Par ordonnance du 8 septembre 2017, la clôture de l'instruction a été fixée en dernier lieu au 8 novembre 2017 à 12 heures.

Vu les autres pièces du dossier.

Vu :

- le code de la voirie routière ;

- le code de justice administrative.

Les parties ont été régulièrement averties du jour de l'audience.

Ont été entendus au cours de l'audience publique :

- le rapport de M. Paul-André Braud,

- les conclusions de M. Nicolas Normand, rapporteur public ;

- et les observations de Me Gabard, avocat de Mme A...et celles de Me Papin, avocat de la commune de Saint-Palais-sur-Mer.

Une note en délibéré présentée pour Mme A...par Me Gabard a été enregistrée le 8 décembre 2017.

Considérant ce qui suit :

1. La commune de Saint-Palais-sur-Mer a souhaité aménager l'avenue de Pontaillac, voie très fréquentée en secteur urbain classée en zone UD permettant de joindre la plage de Nauzan à la plage de Saint-Palais, afin d'y aménager sur toute sa longueur, d'environ 800 mètres, une piste cyclable à double sens, des stationnements organisés pour remédier à des stationnements anarchiques sur les trottoirs, trois mini-giratoires, des plantations pour remplacer des tilleuls âgés et des trottoirs sécurisés et éclairés par de nouveaux candélabres. Un plan d'alignement en vue de réaliser cette opération a été mis à l'enquête publique du 1er au 16 décembre 2011. Malgré les observations émises par Mme A...pendant l'enquête, revendiquant la propriété de l'espace de 68 m² situé devant le numéro 8 de l'avenue où elle possède un local à vocation commerciale, et les recommandations du commissaire-enquêteur tendant à vérifier la propriété des espaces voisins également situés devant des locaux commerciaux, le conseil municipal de Saint-Palais-sur-Mer a, dans une délibération du 29 mars 2012, adopté le plan d'alignement en regardant ces espaces comme appartenant au domaine public.
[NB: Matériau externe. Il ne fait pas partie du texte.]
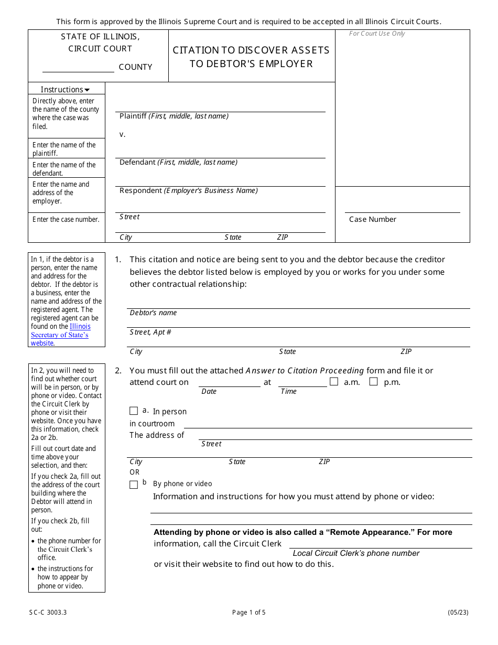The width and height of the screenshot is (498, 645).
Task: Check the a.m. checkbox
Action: (334, 382)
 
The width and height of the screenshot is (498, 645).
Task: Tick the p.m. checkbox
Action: (373, 382)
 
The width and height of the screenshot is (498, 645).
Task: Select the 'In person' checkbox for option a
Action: (134, 411)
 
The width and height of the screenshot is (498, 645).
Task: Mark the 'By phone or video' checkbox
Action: (134, 485)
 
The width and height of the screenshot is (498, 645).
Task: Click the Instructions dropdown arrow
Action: (87, 90)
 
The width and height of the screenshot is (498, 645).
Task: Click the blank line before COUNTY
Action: (78, 67)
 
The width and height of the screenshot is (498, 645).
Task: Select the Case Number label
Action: (373, 219)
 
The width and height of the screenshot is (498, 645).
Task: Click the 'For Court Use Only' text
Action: (377, 34)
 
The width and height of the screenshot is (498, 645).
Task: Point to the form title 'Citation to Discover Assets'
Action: (251, 50)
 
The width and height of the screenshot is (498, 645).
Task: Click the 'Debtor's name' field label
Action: (153, 313)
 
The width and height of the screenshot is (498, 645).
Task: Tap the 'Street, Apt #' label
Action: (150, 332)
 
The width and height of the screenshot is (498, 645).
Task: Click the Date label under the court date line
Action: (209, 391)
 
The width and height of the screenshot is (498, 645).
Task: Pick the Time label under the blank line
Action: (288, 391)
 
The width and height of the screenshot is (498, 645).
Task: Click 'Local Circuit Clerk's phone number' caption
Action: (356, 553)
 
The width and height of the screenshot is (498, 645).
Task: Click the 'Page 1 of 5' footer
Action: (248, 612)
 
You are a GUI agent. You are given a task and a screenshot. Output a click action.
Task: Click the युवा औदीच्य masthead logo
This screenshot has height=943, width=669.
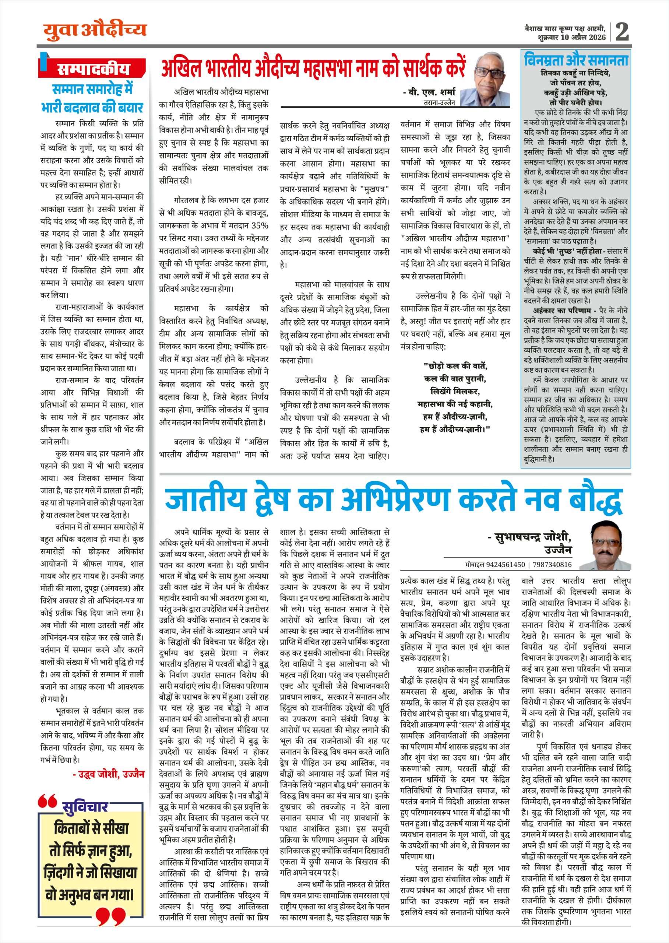(95, 30)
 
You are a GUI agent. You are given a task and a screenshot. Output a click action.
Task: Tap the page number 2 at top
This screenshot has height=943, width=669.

Sur recours gracieux de Mme A...tendant au maintien de la disposition de sa " terrasse ", le maire lui a indiqué par lettre du 31 mai 2012 qu'il n'entendait pas revenir sur la détermination de l'alignement, mais que l'emprise sur sa propriété serait indemnisée dans les conditions proposées par le service des Domaines, à raison de 35 euros par mètre carré, et que l'accès à son garage bénéficierait d'aménagements. Mme A...a demandé au tribunal administratif de Poitiers d'annuler cette délibération. Elle relève appel du jugement n° 1201951 du 5 novembre 2015 par lequel le tribunal administratif de Poitiers a rejeté sa demande.
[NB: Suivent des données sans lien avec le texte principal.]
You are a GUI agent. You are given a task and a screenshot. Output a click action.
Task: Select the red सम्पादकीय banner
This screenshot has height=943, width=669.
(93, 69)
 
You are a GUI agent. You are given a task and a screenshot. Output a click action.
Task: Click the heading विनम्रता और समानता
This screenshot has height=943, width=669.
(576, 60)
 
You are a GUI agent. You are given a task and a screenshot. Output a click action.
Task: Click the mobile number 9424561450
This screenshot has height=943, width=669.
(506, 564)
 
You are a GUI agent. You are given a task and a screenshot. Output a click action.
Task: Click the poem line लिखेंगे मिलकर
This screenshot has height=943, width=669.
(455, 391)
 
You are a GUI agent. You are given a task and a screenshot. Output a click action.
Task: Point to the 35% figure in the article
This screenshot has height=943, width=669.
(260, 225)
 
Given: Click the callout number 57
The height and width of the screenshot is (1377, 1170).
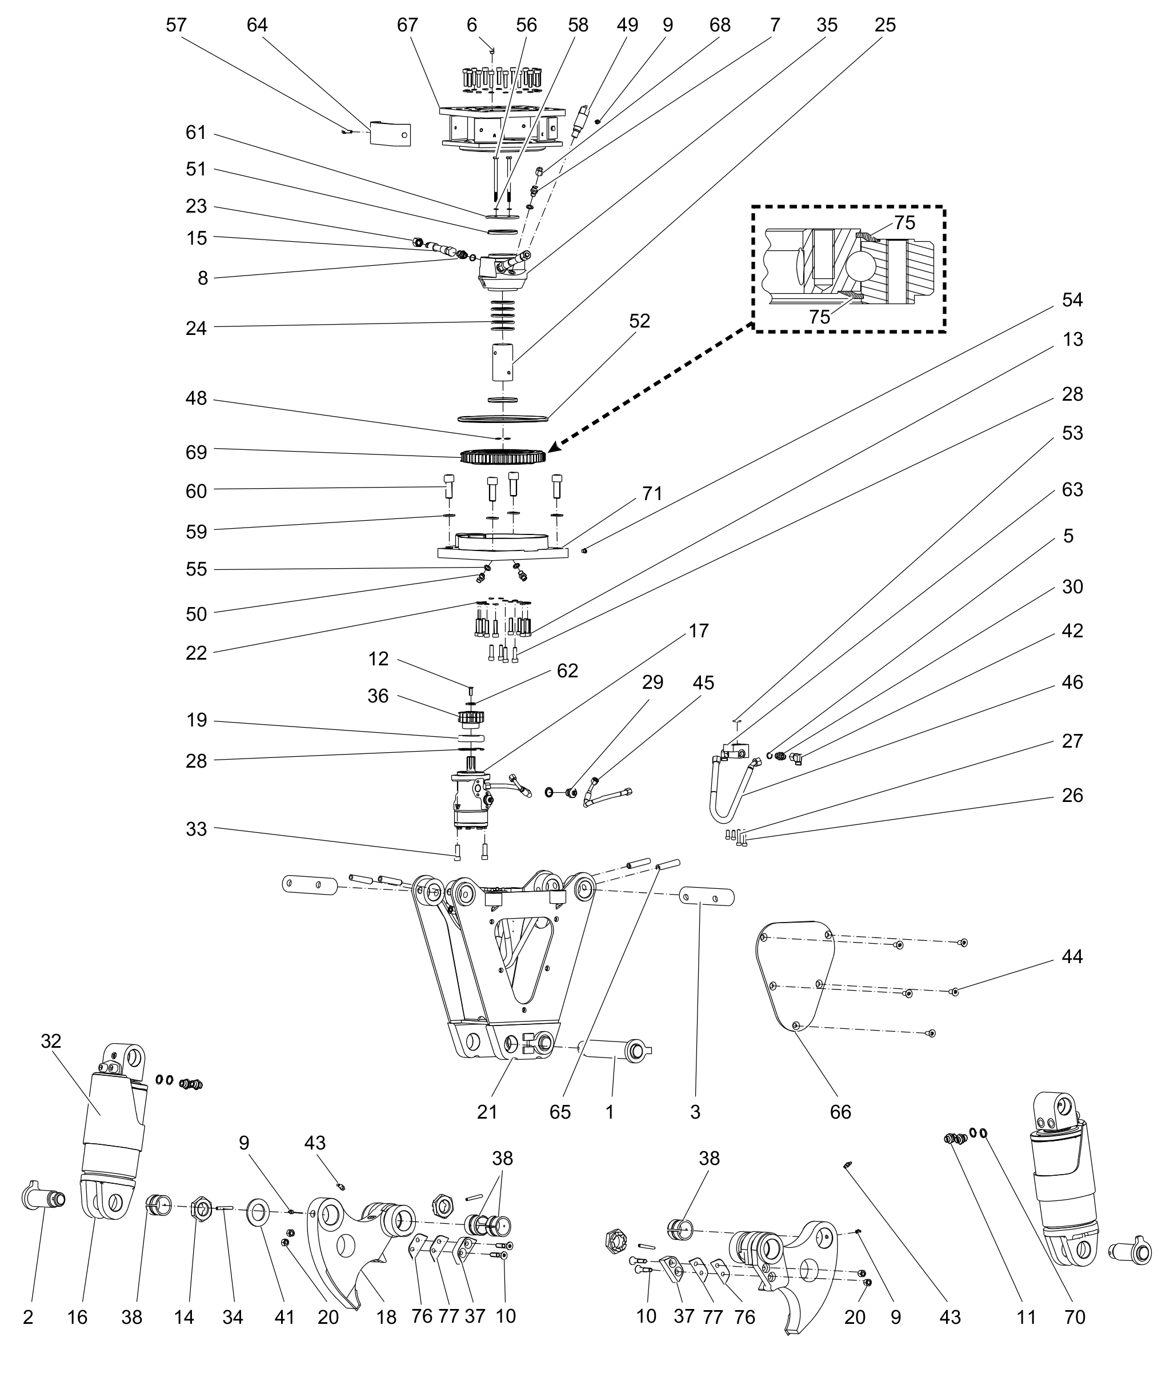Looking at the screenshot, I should (176, 25).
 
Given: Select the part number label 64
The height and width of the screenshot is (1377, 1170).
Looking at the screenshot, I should (257, 25).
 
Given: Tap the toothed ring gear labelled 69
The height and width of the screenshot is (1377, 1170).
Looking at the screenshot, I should (503, 457).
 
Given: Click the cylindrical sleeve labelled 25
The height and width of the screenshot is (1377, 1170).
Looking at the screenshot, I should (503, 362).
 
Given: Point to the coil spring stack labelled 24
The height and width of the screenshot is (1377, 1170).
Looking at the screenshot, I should (503, 314).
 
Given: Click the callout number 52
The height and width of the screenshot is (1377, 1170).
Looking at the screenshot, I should (639, 321).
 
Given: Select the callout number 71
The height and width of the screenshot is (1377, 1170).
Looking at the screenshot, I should (652, 494).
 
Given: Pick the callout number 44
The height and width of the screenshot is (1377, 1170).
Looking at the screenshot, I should (1072, 956).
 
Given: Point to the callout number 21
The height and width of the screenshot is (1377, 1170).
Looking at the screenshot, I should (487, 1112).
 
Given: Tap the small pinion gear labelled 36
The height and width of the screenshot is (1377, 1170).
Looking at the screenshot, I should (471, 718).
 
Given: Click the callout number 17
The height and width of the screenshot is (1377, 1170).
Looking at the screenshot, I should (699, 630).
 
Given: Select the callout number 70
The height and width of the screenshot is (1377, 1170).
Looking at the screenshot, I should (1075, 1316).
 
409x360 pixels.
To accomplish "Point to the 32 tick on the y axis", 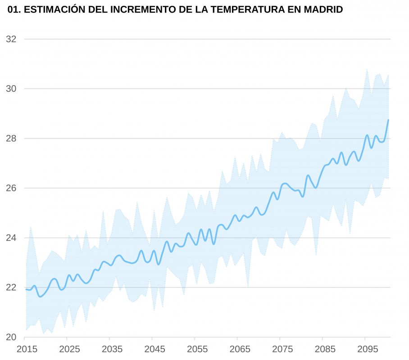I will coord(11,39).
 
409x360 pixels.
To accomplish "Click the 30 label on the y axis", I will coord(11,89).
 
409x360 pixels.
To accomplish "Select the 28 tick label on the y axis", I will coord(11,139).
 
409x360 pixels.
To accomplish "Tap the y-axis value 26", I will coord(11,188).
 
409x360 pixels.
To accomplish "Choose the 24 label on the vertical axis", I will coord(11,238).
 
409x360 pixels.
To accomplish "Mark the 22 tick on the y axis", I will coord(11,288).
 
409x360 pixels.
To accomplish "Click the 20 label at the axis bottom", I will coord(11,337).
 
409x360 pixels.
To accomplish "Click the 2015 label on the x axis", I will coord(27,349).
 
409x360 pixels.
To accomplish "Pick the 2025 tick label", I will coord(69,349).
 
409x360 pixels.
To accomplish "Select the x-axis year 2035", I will coord(112,349).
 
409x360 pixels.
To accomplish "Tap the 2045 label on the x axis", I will coord(155,349).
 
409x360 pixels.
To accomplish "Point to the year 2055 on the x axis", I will coord(197,349).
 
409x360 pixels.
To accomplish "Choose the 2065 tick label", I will coord(240,349).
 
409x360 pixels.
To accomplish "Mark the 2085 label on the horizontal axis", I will coord(325,349).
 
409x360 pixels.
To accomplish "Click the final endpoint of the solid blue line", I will coord(388,120).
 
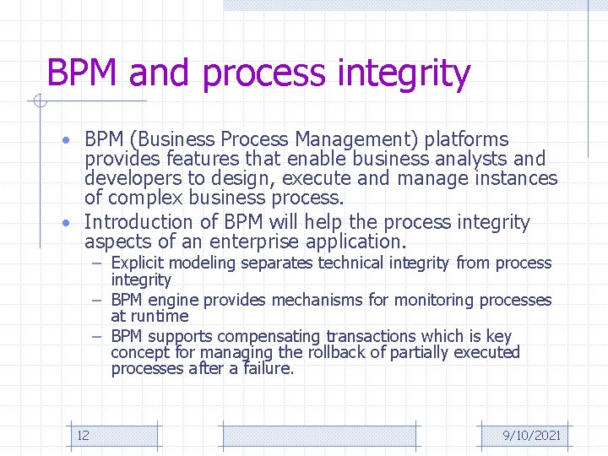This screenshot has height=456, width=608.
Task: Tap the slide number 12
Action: (83, 436)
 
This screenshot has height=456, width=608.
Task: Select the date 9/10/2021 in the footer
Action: (531, 436)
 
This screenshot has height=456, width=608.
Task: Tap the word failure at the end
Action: (268, 369)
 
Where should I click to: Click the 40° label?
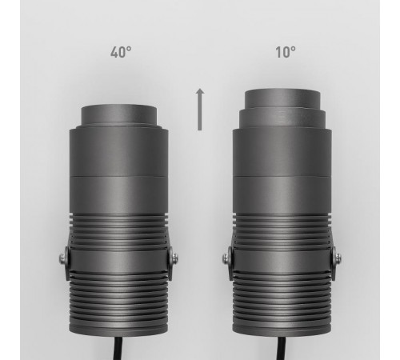click(x=121, y=53)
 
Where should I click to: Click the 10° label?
click(x=284, y=53)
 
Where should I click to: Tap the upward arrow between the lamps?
click(x=200, y=110)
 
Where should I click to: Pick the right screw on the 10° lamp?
click(x=338, y=257)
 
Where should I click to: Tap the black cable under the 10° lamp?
click(x=284, y=349)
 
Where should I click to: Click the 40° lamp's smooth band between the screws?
click(x=119, y=258)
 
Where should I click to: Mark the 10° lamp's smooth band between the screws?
click(x=284, y=258)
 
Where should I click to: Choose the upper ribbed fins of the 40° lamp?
click(x=119, y=227)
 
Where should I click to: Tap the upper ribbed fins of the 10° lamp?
click(x=284, y=227)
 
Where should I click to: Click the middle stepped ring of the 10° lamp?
click(x=284, y=120)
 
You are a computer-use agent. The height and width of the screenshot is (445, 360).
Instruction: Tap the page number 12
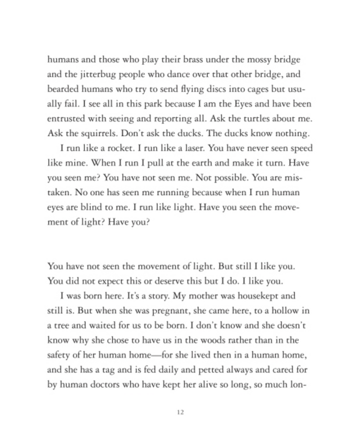point(180,412)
Sur la légalité de la délibération du 29 mars 2012 :

2. En premier lieu, aux termes de l'article L. 112-1 du code de la voirie routière : " L'alignement est la détermination par l'autorité administrative de la limite du domaine public routier au droit des propriétés riveraines. Il est fixé soit par un plan d'alignement, soit par un alignement individuel. - Le plan d'alignement, auquel est joint un plan parcellaire, détermine après enquête publique (...) la limite entre voie publique et propriétés riveraines. (...) ". Aux termes de l'article L. 112-2 du même code : " La publication d'un plan d'alignement attribue de plein droit à la collectivité propriétaire de la voie publique le sol des propriétés non bâties dans les limites qu'il détermine. - Le sol des propriétés bâties à la date de publication du plan d'alignement est attribué à la collectivité propriétaire de la voie dès la destruction du bâtiment. - Lors du transfert de propriété, l'indemnité est, à défaut d'accord amiable, fixée et payée comme en matière d'expropriation ". La procédure d'alignement prévue par l'article L. 112-1 du code de la voirie routière en vue de procéder aux élargissements ou redressements des voies communales ne saurait légalement s'appliquer à des modifications qui comportent une emprise importante sur les terrains privés bordant la voie publique.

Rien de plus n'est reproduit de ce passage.